Rivers (1987) treats interaction as the key to language teaching for communication. She defines interaction as the facility in using a language when their attention is focused on conveying and receiving authentic messages. She suggests ways to promote interaction in the language classroom such as, for example, avoiding teacher-dominated classrooms, being cooperative and considering affective variables. Ellis (1988) also states that classroom second language development can be successful when a teacher not only provides an input with x features of a target language, but when the reciprocal interaction occurs as well.
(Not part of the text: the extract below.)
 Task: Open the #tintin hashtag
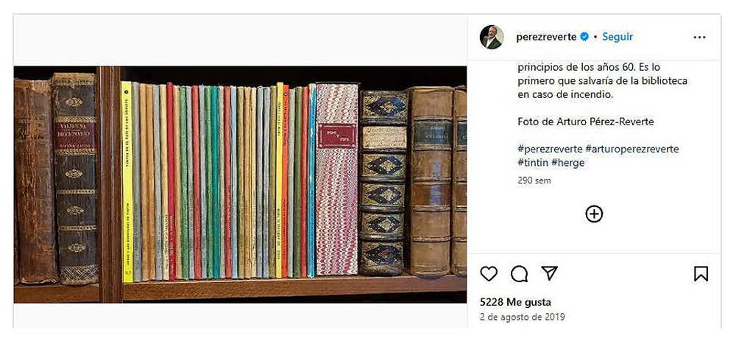(x=533, y=163)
Recently, 'genuine' or 'natural' discourse has become a goal of communicative approaches in the second or foreign language classroom. Kramsch (1986) suggests that communicative competence must include the ability to express, interpret and negotiate meanings. She advocates that, for as natural a communicative situation as possible, students must be given opportunities in the classroom to interact with both the teacher and fellow students through turn-taking, giving feedback to speakers, asking for clarification, and starting and ending conversations. Nunan (1987:137) also suggests that "genuine communication is characterized by the uneven distribution of information, the negotiation of meaning through clarification requests and confirmation checks, topic nomination and negotiation by more than one speaker, and the right of interlocutors to decide whether to contribute to an interaction or not."

Genuine conversations, however, rarely appear in typical Korean classrooms of L2 learning. Typical classroom exchanges are described as the sequence of the classroom lesson; teacher initiation, student response, and teacher follow up (IRF) (Nunan, 1987). According to Nunan (1987) the repetition of the IRF cycle is a major reason for the absence of genuine communication in classroom language lessons. Dinsmore (1985) also reports that IRF cycle dominates the interaction between student and teacher, even in the EFL classrooms, and argues that the IRF cycle is incompatible with the communicative approach.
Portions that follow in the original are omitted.